Goals:
**A.** Answer the following from the excerpt on project documentation:
(i) What existing content will also move into project-owned repositories?
(ii) Under the first option, what would the single doc/source directory in each project include?
(iii) Under the first option, what would need to be set up from all of the existing locations to the new locations?
**B.** From the excerpt on project documentation, quote the passage that begins with the words containing "It would completely" and ends with "the new structure.".

Extract provided:
We currently have the infrastructure set up to empower project teams to manage 
their own documentation in their own tree, and many do. As part of this change, 
the rest of the existing content from the install guide and admin guide will 
also move into project-owned repositories. We have a few options for how to 
implement the move, and that's where we need feedback now.


1. We could combine all of the documentation builds, so that each project has a 
single doc/source directory that includes developer, contributor, and user 
documentation. This option would reduce the number of build jobs we have to run, 
and cut down on the number of separate sphinx configurations in each repository. 
It would completely change the way we publish the results, though, and we would 
need to set up redirects from all of the existing locations to the new 
locations and move all of the existing documentation under the new structure.

Information supplied:
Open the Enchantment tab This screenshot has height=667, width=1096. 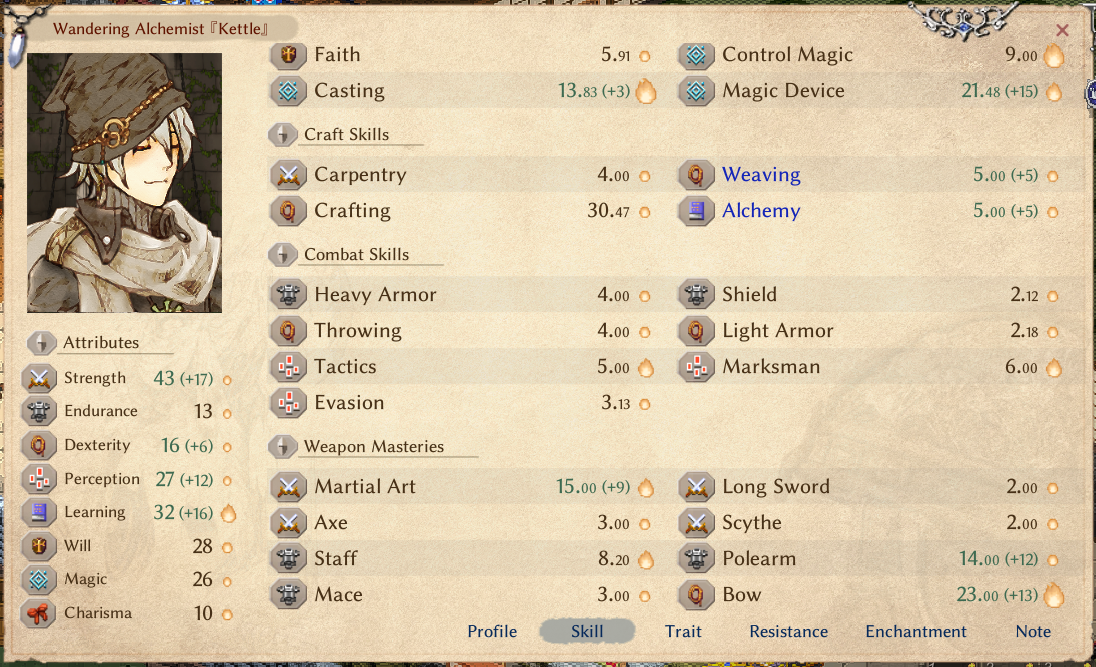pos(916,631)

Problem solutions:
**A.**
(i) The rest of the existing content from the install guide and admin guide.
(ii) Developer, contributor, and user documentation.
(iii) Redirects.

**B.**
It would completely change the way we publish the results, though, and we would 
need to set up redirects from all of the existing locations to the new 
locations and move all of the existing documentation under the new structure.